Lucy stopped by her chambers to don a cloak before heading out to the courtyard. It was nearing wintertime and certainly a bit nippy, so she selected a thick woolen one and wrapped it around her shoulders, then made her way down more stairs and out into the small courtyard on the south end of the castle from which she was sure her brother and sister would be departing. Sure enough, when she arrived they were already preparing to set off. Peter and Susan were seated upon two fine horses, the former with Rhindon strapped to his hip and the latter with her bow and arrow and a short sword. Both wore armor and royal Narnian regalia. Behind them were five powerfully-built centaurs, all equipped similarly, and they bowed when Lucy came running towards the group.

"Do be safe," she implored her family, reaching up to clasp arms with first her sister and then her brother. Peter smiled warmly and bent to ruffle her hair.

"Don't worry," he said. "We'll be back in the morning. Expect us just after sunrise or so."
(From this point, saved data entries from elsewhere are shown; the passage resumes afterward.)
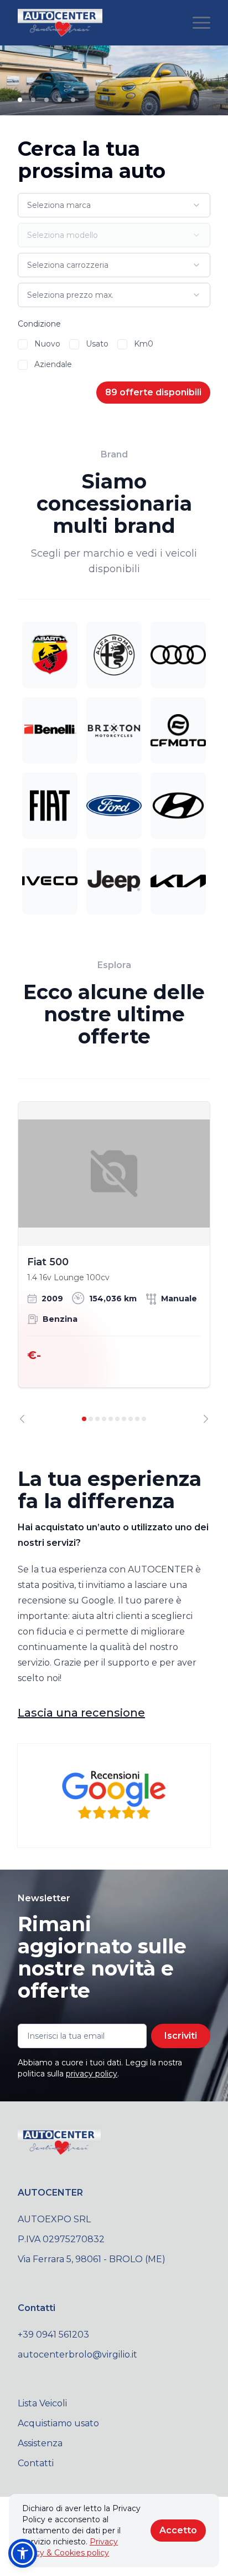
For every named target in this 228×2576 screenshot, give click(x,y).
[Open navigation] (201, 23)
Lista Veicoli (42, 2403)
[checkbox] (23, 344)
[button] (22, 2553)
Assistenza (40, 2443)
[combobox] (114, 205)
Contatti (36, 2463)
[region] (114, 1262)
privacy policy (91, 2074)
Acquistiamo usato (58, 2423)
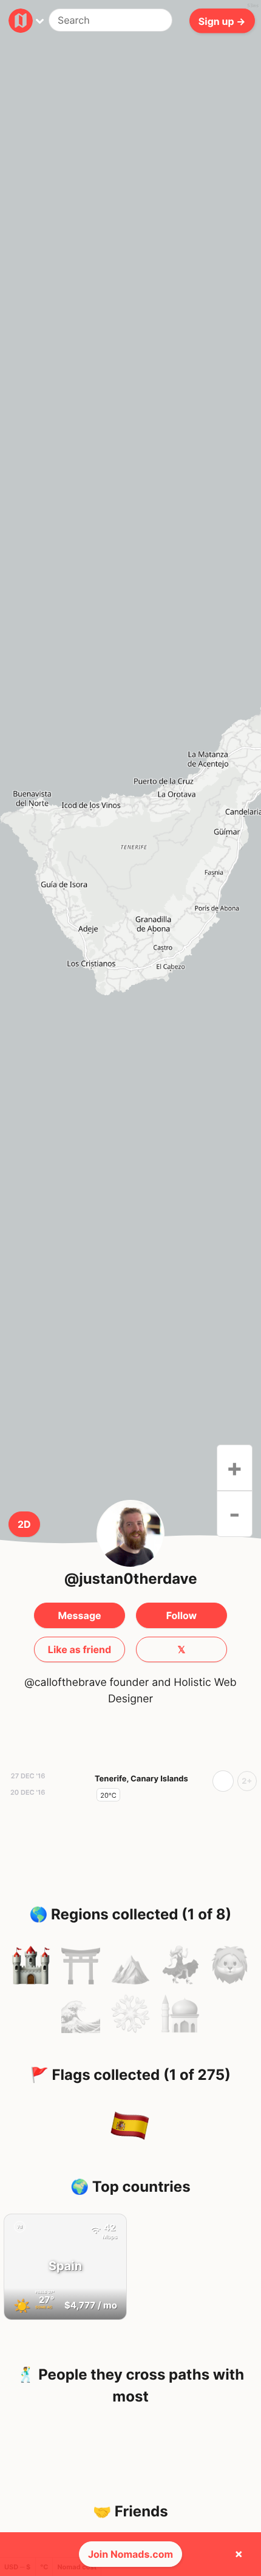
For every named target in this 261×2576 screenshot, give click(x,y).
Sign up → (222, 21)
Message (79, 1615)
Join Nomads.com (130, 2554)
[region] (130, 850)
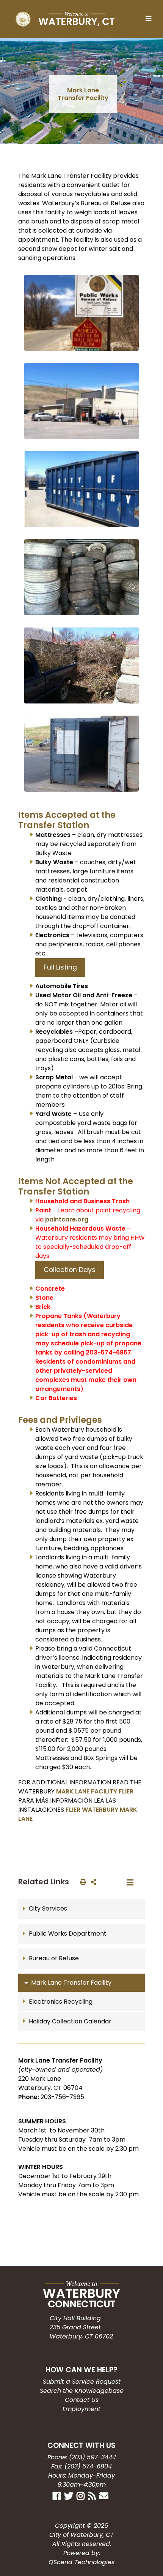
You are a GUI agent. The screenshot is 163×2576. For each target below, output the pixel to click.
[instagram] (81, 2495)
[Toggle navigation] (150, 19)
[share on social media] (92, 1881)
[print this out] (81, 1881)
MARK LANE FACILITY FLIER (94, 1791)
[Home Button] (65, 19)
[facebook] (58, 2495)
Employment (81, 2409)
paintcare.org (66, 1219)
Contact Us (82, 2399)
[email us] (104, 2495)
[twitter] (69, 2495)
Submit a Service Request (82, 2381)
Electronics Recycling (60, 2001)
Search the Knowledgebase (82, 2390)
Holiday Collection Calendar (70, 2021)
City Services (48, 1908)
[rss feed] (93, 2495)
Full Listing (60, 967)
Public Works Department (68, 1933)
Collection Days (70, 1269)
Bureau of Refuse (54, 1958)
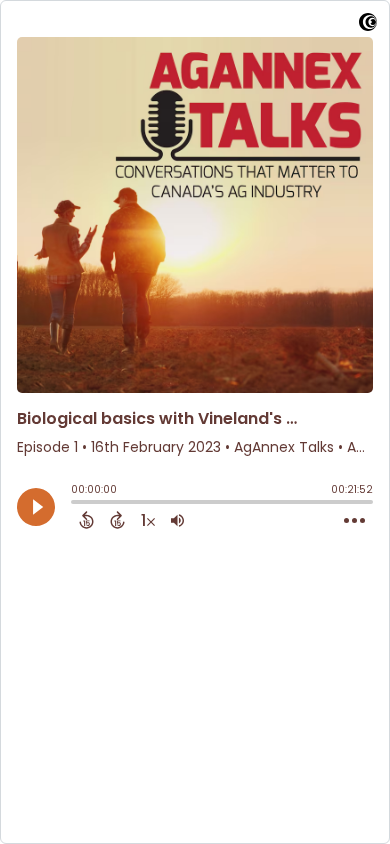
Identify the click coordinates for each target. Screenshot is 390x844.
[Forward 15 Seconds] (117, 520)
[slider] (76, 504)
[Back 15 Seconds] (86, 520)
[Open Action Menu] (354, 521)
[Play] (36, 507)
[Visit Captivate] (368, 25)
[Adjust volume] (177, 520)
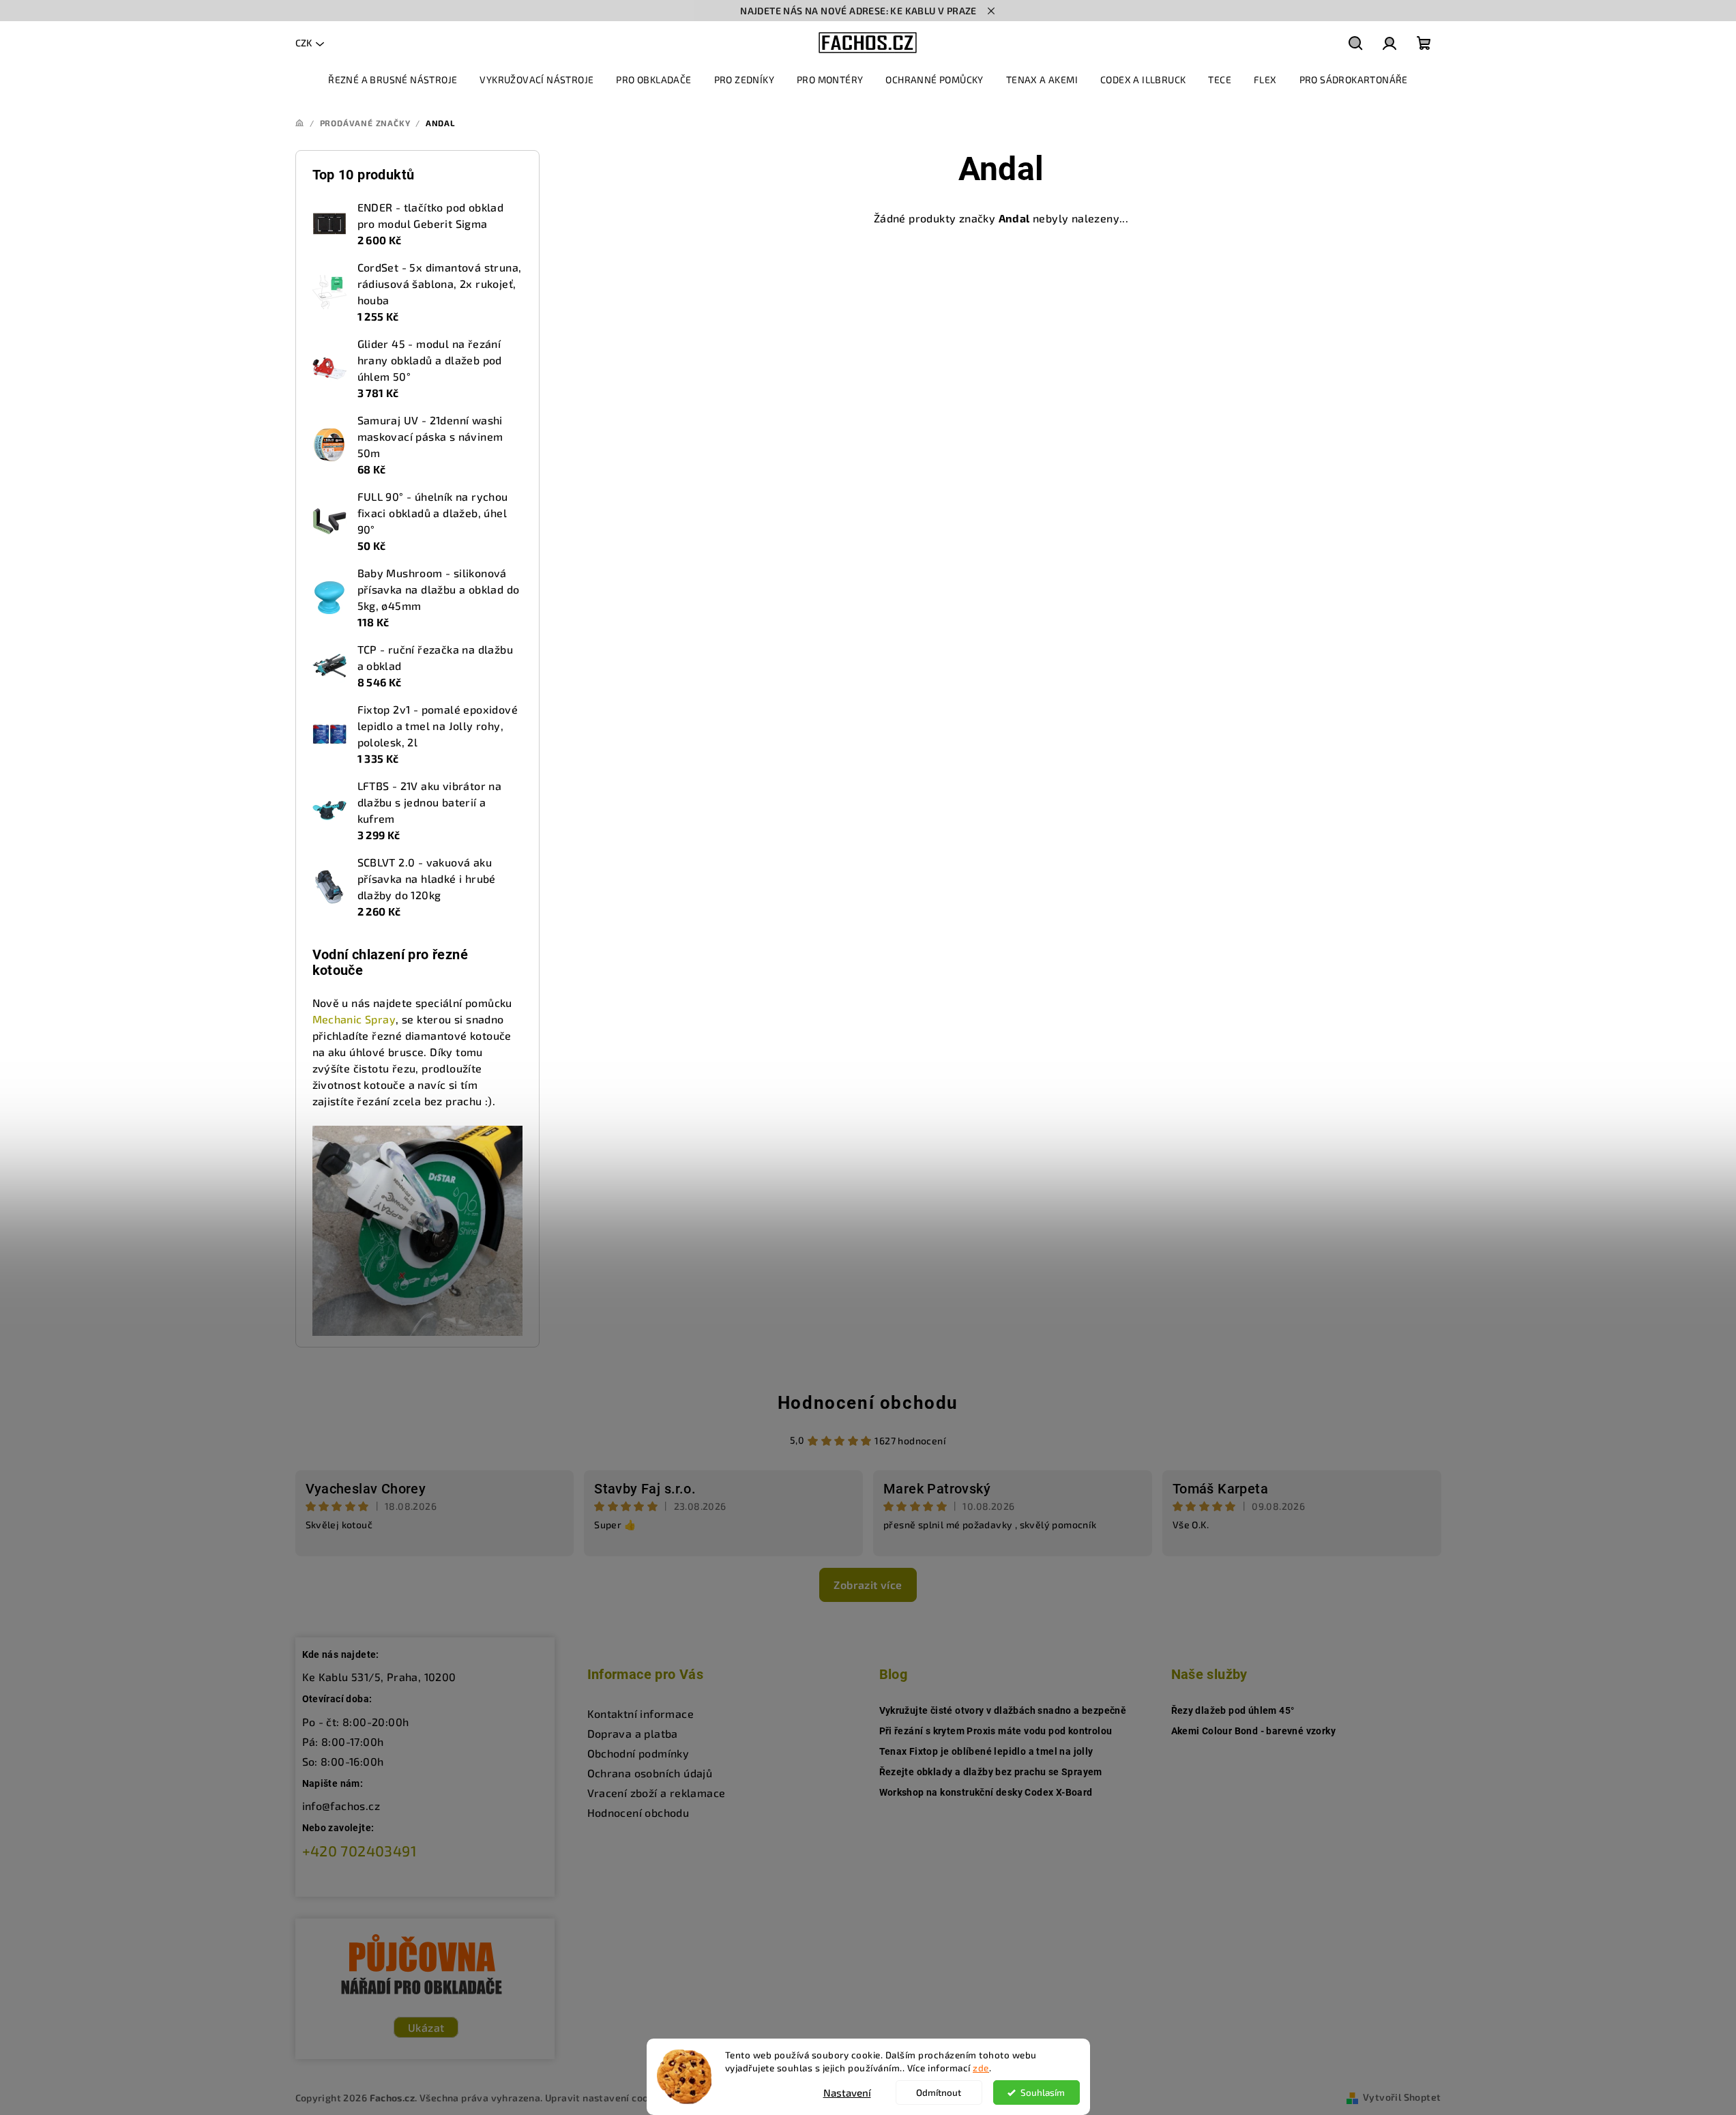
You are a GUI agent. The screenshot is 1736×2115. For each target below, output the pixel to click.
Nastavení (847, 2092)
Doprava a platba (632, 1733)
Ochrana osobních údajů (650, 1772)
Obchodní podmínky (638, 1753)
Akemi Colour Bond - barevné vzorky (1253, 1731)
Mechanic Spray (354, 1018)
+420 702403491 (359, 1850)
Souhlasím (1042, 2092)
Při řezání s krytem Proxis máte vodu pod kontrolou (996, 1731)
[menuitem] (392, 80)
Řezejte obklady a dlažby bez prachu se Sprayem (990, 1772)
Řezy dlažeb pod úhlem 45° (1233, 1710)
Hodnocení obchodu (868, 1402)
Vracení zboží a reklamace (656, 1792)
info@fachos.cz (341, 1805)
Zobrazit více (868, 1584)
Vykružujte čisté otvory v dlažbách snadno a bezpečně (1003, 1710)
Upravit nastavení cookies (606, 2097)
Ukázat (426, 2027)
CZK (303, 42)
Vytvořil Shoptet (1402, 2097)
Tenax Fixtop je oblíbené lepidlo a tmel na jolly (986, 1751)
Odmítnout (938, 2092)
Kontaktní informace (640, 1713)
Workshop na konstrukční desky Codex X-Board (986, 1792)
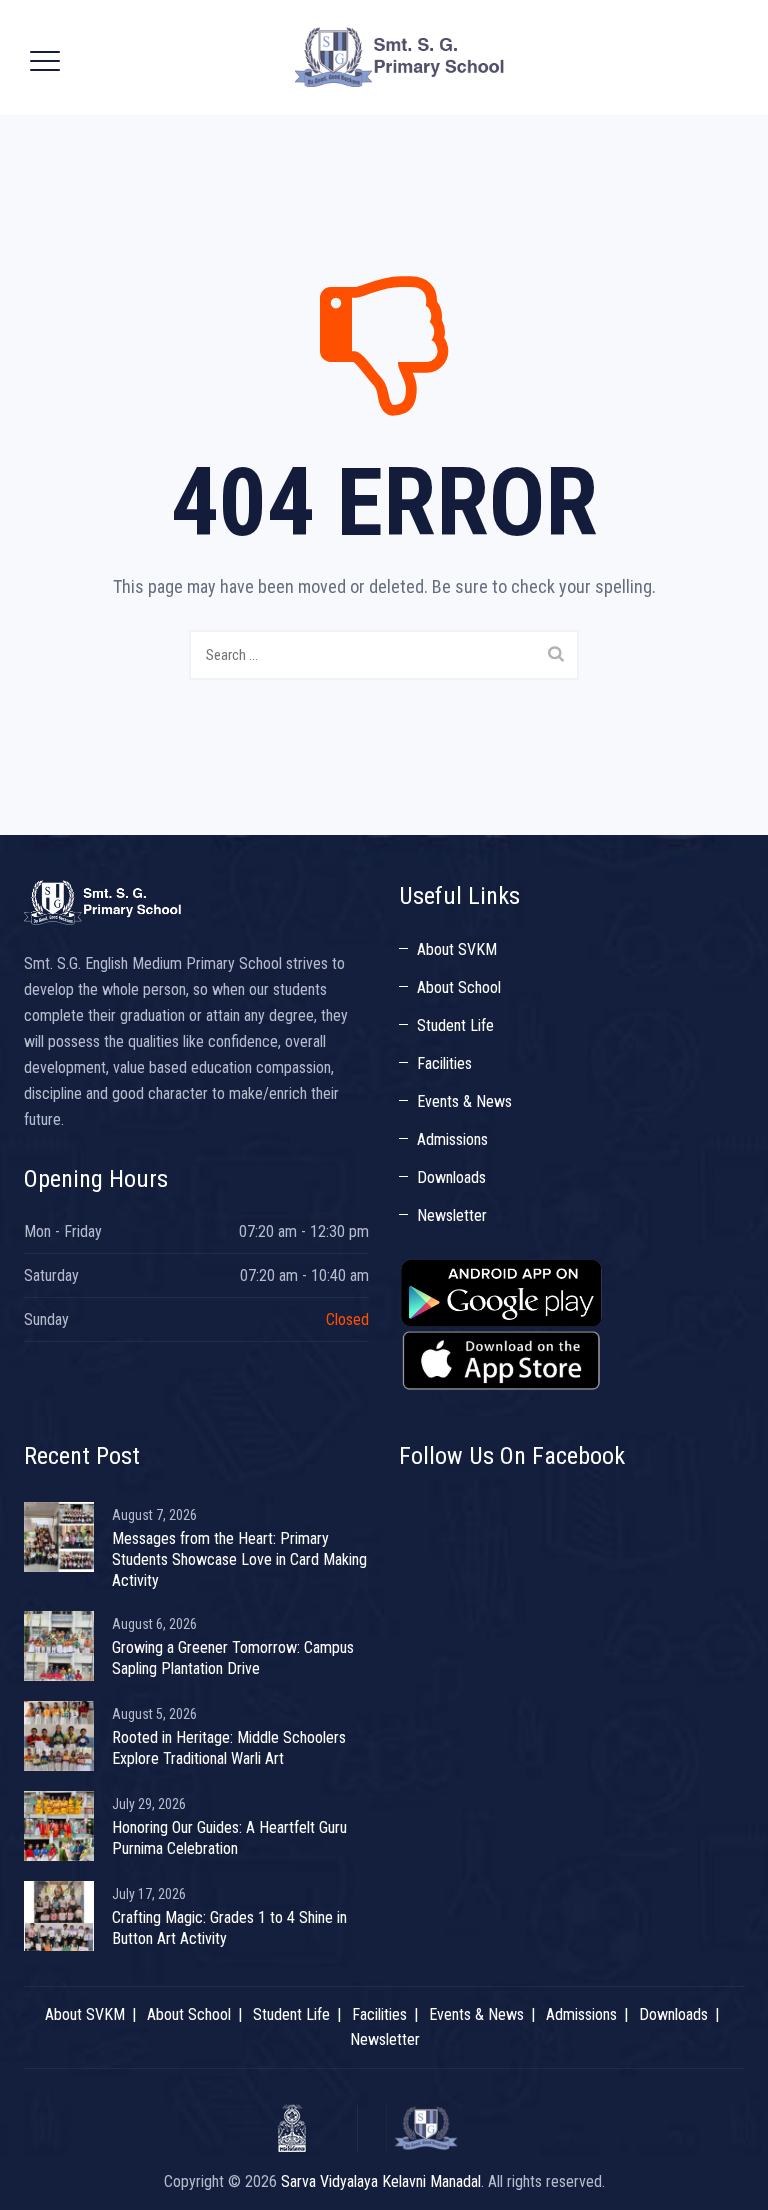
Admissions (452, 1139)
"Where's Edmund?" asked Susan, sounding a little hurt. Lucy frowned.

"He said he was going to look at some paperwork," she said. "Maybe it was something important."

"Oh," said Susan, seeming nonplussed, but she brought her horse around to face the open gate anyway.

"Tell him goodbye from us then, I suppose," Peter told Lucy. She told him she would, kissed both her siblings goodbye, and then they had taken off at a gallop. She stood by the gate a little longer, enveloped by the growing darkness, until she could no longer see them along the cliffs and the gatekeepers closed the Cair for the night.

Sighing, Lucy turned and headed back into the castle.